Juan, no fungicides were used. My belief is that the fungus spores attacking the freshly exposed endosperm and the embryonic material, are "overpowered" once the embryo starts to grow. I say this, because the seeds attacked so far, appear to be the slowest. If the fungus was attacking every seed, I probably would try a fungicide wash or mild bleach solution, but as that doesn't seem to be the case, I'm happy to accept the odds and be left with only the most vigorous seeds. Cleaning the embryos with fresh water, and moving the seeds around for the first couple of days, seems to be sufficient.

Interesting, I might have to try that. Recently, I broke down and decided to try giberellic acid on some more unusual seeds (Areca minuta and Cyrtostachys loriae). I soaked them for a day then re-sowed them a week ago. I will keep everybody posted on how that goes. It may lead to "stretched" seedlings, but a stetched seedling is better than no seedling! Besides, I would assume a stretched seedling would grow out of this condition eventually.

● **EXERCISE REQUIREMENTS**:
a) In the seed-germination text, how long were the seeds soaked before they were re-sowed?
b) Please translate this sentence from the seed-germination text into Spanish: "Cleaning the embryos with fresh water, and moving the seeds around for the first couple of days, seems to be sufficient."
c) Write a continuation of the seed-germination text that picks up after its final sentence.

● **SUPPLIED MATERIAL**:
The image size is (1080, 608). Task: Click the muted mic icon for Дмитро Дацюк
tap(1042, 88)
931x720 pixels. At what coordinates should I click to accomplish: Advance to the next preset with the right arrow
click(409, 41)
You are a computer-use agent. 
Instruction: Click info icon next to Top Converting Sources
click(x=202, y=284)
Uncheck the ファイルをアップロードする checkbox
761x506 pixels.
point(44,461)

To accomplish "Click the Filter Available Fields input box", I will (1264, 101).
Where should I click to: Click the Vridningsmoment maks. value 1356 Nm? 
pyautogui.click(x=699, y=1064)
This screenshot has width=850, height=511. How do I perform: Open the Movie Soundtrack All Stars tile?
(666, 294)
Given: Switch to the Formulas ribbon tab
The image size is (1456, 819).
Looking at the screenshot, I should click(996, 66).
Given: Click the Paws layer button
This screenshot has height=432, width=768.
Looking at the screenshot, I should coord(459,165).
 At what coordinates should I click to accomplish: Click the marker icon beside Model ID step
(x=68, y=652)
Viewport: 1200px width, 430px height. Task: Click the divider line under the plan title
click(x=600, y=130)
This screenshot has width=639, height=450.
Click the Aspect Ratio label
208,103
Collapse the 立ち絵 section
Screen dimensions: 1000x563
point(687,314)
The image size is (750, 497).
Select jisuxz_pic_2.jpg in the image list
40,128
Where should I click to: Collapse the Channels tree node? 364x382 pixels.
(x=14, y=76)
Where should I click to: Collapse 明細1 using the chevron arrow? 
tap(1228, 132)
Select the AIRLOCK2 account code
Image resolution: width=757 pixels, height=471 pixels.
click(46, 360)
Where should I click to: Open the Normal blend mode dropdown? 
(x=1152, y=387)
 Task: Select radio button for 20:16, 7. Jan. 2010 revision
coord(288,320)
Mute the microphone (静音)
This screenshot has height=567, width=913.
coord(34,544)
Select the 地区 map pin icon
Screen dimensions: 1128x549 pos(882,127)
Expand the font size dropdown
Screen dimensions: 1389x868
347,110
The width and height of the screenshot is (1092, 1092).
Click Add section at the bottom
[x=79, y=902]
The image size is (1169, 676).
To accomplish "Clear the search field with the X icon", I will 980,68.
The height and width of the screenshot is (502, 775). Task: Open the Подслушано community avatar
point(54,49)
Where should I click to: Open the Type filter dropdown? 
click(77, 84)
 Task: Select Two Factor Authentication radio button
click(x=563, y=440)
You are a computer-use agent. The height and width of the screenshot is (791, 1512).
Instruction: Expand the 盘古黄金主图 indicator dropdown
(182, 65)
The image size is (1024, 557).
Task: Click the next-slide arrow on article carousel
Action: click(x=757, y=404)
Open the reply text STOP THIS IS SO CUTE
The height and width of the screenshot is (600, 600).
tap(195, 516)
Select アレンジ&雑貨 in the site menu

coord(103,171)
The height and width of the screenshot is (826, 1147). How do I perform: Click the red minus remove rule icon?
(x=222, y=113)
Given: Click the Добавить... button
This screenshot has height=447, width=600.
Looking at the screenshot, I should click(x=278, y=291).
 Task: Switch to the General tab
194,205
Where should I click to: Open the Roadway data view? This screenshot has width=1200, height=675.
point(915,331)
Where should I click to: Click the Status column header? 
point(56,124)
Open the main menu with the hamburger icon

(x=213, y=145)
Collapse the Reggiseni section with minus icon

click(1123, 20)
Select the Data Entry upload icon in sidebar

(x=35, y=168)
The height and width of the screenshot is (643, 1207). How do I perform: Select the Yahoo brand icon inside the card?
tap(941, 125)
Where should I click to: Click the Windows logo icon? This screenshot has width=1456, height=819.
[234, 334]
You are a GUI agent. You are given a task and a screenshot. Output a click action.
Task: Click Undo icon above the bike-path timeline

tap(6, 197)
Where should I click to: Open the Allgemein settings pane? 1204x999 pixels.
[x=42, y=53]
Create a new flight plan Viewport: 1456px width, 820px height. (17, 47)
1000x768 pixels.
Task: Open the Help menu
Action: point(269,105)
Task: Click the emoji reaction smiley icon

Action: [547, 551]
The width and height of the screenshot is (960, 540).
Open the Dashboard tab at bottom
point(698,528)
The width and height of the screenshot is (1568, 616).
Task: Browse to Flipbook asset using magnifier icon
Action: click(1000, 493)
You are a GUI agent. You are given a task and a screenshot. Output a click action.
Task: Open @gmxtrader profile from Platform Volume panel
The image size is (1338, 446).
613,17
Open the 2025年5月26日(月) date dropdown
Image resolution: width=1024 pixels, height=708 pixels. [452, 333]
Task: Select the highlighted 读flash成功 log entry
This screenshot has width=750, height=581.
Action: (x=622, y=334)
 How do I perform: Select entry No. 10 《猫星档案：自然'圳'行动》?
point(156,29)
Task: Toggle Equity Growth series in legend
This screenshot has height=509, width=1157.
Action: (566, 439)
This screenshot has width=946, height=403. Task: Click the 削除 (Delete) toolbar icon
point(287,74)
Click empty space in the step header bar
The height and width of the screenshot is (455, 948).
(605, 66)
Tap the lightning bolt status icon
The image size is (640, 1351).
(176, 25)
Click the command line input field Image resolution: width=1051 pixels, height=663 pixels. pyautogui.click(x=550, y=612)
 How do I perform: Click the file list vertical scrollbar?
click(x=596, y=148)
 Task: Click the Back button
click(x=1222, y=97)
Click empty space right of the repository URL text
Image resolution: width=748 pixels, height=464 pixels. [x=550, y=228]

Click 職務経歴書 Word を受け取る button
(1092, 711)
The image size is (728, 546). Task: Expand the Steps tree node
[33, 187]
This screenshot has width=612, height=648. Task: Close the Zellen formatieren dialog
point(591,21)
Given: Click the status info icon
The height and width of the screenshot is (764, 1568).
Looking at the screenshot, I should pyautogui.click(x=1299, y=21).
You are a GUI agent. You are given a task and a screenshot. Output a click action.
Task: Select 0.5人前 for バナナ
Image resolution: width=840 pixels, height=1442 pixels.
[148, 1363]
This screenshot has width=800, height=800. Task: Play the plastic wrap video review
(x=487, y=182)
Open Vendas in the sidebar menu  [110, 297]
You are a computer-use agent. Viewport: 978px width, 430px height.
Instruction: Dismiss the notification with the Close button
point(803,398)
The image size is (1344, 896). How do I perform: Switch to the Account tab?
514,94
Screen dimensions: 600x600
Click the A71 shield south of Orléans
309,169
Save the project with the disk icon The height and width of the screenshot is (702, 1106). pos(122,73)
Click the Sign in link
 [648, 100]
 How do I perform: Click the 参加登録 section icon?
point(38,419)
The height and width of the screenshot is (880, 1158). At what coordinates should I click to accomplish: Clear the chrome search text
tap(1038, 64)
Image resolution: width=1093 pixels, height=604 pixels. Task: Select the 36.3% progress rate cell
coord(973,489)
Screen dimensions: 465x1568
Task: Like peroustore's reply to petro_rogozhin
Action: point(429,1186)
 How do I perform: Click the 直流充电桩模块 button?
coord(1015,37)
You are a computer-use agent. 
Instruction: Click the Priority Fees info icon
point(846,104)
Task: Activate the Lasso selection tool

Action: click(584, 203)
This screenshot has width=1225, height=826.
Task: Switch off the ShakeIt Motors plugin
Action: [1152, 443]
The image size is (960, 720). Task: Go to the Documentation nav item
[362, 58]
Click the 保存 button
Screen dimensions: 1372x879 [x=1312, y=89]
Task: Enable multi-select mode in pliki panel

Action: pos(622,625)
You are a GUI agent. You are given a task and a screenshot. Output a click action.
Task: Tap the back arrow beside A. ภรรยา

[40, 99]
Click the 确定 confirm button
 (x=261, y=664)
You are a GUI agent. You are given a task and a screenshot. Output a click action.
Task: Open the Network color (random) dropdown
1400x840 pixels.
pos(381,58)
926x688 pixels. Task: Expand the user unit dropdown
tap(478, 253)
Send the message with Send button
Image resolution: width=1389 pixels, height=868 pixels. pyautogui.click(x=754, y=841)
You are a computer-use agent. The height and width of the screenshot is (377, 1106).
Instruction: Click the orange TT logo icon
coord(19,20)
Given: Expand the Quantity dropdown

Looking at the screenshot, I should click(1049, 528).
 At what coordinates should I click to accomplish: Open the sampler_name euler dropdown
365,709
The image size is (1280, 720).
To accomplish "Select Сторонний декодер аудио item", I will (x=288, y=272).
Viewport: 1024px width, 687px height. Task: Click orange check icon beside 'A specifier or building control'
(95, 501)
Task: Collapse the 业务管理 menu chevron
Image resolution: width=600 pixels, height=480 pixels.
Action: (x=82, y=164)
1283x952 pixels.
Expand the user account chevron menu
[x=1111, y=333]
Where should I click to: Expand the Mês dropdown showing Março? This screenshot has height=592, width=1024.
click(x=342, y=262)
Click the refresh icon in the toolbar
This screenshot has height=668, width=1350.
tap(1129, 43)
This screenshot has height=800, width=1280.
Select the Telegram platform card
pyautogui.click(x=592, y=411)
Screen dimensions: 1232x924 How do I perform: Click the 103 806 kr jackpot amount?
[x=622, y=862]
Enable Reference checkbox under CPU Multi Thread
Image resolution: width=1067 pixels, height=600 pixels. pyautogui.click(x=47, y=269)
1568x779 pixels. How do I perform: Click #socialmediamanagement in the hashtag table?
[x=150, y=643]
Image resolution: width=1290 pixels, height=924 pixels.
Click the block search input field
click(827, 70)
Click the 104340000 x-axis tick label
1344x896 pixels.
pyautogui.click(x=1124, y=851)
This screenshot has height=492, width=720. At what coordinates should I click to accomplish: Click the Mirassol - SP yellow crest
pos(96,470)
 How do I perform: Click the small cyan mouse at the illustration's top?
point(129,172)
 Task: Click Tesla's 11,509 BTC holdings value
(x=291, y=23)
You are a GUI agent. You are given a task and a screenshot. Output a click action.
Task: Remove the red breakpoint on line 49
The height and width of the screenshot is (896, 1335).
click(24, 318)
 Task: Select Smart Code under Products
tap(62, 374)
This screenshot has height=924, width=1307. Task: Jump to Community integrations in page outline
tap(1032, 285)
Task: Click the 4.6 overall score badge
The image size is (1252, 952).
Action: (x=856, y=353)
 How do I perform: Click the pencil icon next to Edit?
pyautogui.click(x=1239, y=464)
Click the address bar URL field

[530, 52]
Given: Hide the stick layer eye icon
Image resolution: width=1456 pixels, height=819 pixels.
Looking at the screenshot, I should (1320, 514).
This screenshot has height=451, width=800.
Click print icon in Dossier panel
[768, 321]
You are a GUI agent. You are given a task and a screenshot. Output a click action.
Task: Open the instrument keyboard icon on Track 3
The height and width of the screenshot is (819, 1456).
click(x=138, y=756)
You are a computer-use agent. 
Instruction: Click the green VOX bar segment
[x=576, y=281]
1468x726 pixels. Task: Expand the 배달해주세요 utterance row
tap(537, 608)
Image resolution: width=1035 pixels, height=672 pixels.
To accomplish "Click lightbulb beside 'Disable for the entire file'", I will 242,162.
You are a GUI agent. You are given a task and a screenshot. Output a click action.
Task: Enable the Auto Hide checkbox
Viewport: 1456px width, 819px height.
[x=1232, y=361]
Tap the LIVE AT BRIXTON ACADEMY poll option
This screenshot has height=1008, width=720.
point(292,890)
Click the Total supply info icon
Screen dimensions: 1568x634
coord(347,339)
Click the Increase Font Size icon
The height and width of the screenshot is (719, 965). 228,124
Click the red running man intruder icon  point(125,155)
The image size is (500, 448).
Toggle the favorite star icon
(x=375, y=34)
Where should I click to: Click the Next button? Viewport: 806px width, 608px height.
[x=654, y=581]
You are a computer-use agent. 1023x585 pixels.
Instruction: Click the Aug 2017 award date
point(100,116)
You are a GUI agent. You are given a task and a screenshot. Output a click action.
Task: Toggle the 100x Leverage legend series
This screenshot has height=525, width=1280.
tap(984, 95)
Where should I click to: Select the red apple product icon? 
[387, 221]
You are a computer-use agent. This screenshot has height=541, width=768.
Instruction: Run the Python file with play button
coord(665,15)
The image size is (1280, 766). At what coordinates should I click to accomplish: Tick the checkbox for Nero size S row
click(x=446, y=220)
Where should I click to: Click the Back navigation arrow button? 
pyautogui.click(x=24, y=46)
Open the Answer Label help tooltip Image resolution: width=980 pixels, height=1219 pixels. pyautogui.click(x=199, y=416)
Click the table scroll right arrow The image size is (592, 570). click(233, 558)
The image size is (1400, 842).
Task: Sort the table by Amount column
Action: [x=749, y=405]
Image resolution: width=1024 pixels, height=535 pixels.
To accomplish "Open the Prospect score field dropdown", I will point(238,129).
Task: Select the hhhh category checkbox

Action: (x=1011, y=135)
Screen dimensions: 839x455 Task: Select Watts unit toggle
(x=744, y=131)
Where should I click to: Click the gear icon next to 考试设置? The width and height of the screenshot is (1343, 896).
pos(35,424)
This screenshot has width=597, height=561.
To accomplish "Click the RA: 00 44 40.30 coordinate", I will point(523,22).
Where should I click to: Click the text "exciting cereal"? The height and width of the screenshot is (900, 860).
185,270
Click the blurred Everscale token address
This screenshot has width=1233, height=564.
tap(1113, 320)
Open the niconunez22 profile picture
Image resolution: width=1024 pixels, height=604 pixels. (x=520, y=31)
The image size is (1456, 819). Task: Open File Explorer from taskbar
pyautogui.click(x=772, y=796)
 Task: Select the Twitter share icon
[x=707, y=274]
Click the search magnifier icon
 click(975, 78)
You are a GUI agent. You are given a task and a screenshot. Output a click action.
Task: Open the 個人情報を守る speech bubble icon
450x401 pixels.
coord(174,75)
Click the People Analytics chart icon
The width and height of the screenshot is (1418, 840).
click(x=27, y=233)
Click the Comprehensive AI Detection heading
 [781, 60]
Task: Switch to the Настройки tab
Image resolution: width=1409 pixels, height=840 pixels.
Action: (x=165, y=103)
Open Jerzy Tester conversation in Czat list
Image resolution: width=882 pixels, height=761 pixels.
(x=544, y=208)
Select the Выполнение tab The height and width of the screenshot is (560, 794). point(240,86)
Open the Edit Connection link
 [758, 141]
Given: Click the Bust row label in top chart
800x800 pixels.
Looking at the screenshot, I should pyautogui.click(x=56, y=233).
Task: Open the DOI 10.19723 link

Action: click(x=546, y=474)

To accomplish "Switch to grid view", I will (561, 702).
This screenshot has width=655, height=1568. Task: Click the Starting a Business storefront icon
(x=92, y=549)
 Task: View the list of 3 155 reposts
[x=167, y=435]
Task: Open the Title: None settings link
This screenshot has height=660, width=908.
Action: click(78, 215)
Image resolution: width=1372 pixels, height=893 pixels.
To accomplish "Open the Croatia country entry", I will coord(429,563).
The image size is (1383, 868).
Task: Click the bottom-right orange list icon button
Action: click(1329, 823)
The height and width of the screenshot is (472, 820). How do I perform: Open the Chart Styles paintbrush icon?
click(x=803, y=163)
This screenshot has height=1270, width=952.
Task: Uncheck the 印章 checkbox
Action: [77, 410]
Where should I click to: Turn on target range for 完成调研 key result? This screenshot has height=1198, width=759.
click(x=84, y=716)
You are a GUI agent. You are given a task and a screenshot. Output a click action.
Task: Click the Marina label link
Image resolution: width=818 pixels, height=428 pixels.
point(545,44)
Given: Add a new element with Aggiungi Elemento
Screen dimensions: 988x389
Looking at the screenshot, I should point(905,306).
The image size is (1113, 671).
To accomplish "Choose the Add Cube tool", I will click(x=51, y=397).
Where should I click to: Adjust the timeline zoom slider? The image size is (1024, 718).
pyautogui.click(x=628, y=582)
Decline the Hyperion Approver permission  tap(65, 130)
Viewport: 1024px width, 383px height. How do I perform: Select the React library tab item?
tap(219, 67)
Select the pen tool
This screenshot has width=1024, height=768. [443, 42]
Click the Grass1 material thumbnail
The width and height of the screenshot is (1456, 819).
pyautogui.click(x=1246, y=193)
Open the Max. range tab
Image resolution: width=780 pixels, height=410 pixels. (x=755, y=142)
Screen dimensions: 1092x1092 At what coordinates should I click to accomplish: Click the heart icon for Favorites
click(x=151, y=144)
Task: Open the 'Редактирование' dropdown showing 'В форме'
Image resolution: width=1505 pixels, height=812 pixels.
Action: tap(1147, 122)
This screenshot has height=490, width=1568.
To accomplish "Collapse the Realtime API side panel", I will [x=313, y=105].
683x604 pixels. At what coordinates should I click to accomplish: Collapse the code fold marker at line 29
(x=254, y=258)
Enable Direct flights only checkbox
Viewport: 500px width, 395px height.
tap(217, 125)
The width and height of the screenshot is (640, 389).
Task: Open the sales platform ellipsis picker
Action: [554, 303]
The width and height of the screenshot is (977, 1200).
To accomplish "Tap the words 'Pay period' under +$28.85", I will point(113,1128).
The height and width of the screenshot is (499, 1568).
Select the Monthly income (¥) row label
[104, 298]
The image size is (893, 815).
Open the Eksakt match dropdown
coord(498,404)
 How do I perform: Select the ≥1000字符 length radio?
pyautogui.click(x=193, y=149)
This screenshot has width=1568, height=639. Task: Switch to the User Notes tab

● **RESPONSE LIST**:
a) For a day.

b) Limpiar los embriones con agua dulce y mover las semillas durante los primeros dos días parece ser suficiente.

c)
-Michael

Michael, gibberellic acid is a tricky business from what I've read. Getting the amount just right can lead to either no effect whatsoever, or as you say, stretched seedlings. At some point though, I think you just have to try again with more seeds. The de-lidding technique is about as far as I would be prepared to go, to induce germination. It's simple and doesn't require any additional expense.

Update on the Corphya and Jubaea seeds..

The 8 seeds labelled Corphya utan are very healthy and growing well. The 6 labelled by Kris as Corypha macropoda are much slower to respond, and 3 of those I expect to not survive as they were attacked by fungus early on. We'll see. Again, I take this as a sign that the seeds were not as vigorous as the one's labelled Corphya utan, hence the very different success rate. One of the 3 Jubaea seeds also succumbed to fungus. All seeds were germinated in the same environment.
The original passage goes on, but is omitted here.